WHAT YOU SHOULD DO: Scan the listing and copy each line where the word "report" is present.

========================

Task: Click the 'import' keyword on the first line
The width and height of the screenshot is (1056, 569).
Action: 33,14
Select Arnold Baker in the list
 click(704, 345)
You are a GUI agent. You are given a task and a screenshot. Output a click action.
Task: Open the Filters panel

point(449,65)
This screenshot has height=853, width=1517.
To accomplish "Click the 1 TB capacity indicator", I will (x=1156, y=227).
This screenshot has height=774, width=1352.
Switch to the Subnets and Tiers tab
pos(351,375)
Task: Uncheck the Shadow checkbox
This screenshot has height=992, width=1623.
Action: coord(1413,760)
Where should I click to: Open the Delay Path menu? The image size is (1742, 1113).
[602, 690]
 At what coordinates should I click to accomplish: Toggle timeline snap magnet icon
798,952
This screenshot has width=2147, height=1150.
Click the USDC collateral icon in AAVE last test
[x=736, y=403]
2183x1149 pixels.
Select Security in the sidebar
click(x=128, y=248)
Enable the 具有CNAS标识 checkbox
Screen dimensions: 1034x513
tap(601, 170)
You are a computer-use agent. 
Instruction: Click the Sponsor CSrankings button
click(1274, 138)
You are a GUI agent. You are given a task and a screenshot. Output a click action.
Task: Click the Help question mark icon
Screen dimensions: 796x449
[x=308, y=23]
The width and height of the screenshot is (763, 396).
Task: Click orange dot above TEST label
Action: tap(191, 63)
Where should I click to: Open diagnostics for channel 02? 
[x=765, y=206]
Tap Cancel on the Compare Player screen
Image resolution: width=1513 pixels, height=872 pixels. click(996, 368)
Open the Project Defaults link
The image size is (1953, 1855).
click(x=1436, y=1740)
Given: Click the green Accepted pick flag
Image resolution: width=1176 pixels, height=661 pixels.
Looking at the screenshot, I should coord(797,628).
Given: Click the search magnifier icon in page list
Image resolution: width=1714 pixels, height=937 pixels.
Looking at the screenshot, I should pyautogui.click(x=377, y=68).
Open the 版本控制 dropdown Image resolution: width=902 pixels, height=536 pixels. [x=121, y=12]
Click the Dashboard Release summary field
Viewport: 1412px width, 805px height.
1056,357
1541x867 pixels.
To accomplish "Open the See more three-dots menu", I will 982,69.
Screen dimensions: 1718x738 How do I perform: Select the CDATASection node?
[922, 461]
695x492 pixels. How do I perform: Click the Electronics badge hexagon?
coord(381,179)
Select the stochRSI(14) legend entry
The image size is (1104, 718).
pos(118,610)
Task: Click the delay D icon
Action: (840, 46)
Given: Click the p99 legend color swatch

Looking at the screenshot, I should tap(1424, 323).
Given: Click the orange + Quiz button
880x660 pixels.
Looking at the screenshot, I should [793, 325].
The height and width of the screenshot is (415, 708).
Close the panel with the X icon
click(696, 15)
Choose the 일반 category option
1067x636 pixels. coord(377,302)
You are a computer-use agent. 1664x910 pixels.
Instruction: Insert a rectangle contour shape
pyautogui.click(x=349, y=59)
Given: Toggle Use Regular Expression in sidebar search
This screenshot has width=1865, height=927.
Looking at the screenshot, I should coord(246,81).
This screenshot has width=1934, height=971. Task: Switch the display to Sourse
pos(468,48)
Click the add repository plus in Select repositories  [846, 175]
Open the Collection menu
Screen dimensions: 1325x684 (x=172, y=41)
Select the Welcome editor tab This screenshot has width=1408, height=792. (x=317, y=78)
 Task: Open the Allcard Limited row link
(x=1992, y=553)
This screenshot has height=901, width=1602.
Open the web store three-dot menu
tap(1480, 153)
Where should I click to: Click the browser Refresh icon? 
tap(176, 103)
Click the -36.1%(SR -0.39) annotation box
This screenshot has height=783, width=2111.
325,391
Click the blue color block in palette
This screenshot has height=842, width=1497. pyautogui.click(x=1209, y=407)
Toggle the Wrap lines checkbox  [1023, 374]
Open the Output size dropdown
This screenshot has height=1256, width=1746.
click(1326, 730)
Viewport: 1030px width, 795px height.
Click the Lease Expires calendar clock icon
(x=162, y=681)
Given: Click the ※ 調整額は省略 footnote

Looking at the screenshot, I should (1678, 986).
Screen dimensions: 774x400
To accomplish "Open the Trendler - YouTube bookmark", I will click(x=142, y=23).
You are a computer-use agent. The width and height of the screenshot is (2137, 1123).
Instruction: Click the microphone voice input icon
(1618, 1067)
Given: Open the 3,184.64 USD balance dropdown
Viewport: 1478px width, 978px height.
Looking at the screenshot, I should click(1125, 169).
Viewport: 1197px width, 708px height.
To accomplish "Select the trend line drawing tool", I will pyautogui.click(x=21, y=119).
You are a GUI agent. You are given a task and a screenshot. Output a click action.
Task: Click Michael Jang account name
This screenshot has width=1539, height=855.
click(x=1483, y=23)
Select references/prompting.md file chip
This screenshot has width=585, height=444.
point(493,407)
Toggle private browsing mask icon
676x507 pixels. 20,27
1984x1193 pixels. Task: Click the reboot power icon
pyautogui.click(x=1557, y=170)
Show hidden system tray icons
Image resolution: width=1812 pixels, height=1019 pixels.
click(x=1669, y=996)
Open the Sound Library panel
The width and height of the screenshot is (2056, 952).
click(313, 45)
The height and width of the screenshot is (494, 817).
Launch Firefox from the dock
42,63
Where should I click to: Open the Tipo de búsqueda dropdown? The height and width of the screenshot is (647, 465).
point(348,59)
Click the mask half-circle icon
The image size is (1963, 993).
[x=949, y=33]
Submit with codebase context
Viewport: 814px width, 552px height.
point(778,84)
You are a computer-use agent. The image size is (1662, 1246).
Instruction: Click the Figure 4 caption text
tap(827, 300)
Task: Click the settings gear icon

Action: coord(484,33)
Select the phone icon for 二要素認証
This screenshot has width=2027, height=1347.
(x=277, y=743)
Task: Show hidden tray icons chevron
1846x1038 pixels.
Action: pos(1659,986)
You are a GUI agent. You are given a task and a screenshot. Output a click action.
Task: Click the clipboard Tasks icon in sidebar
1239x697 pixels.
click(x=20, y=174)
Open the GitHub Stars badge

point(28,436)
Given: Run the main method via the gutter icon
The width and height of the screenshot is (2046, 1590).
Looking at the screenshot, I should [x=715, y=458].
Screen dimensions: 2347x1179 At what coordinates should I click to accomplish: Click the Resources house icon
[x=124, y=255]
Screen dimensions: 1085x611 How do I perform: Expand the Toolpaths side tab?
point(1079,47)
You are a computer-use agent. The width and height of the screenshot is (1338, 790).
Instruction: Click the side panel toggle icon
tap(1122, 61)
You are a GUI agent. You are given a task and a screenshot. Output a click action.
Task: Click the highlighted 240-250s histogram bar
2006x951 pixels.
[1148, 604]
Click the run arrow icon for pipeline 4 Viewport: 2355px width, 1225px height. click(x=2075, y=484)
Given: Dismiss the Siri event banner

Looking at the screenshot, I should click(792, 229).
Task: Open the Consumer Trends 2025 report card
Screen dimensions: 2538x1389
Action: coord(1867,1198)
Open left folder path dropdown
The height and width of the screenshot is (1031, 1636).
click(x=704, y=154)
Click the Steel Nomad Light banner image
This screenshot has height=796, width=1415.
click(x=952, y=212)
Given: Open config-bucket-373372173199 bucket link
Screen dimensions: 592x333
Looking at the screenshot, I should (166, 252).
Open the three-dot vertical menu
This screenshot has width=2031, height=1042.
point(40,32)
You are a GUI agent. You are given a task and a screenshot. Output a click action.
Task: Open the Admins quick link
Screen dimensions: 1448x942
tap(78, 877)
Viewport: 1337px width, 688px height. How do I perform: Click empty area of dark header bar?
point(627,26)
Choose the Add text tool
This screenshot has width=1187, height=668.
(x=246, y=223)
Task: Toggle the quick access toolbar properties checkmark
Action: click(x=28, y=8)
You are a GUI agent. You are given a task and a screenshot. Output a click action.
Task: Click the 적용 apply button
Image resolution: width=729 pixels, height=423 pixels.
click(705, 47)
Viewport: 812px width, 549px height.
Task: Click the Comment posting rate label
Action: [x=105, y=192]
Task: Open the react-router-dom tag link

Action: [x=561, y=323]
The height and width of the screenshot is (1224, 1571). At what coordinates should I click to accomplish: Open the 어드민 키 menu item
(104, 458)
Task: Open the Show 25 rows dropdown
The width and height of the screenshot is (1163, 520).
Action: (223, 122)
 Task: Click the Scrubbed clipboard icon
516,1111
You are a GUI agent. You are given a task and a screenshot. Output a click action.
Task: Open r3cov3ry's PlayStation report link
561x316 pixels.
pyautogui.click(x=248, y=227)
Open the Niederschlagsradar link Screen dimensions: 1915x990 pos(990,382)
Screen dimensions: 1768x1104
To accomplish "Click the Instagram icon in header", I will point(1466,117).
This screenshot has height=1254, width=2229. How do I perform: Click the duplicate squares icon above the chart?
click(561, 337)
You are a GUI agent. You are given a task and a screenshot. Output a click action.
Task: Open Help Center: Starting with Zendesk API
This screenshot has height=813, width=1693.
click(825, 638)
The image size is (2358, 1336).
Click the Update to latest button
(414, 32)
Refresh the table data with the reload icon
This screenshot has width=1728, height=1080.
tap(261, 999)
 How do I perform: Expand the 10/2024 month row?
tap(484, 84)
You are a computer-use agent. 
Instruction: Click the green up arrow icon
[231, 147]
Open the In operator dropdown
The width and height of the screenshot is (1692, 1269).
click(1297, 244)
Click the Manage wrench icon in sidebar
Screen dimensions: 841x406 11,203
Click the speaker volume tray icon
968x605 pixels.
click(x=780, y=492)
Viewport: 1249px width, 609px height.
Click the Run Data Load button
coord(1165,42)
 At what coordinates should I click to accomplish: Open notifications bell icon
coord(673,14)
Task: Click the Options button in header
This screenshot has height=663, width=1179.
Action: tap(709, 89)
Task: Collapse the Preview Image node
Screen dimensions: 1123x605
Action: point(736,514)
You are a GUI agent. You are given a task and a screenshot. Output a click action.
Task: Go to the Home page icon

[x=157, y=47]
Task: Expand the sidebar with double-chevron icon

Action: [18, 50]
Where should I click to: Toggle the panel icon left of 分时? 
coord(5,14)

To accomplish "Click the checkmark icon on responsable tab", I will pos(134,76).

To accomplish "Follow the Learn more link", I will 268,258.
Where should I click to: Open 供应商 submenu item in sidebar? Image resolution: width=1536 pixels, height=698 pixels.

========================

EXERCISE RESPONSE:
Task: Open the Consumer Trends 2025 report card
Task: Open r3cov3ry's PlayStation report link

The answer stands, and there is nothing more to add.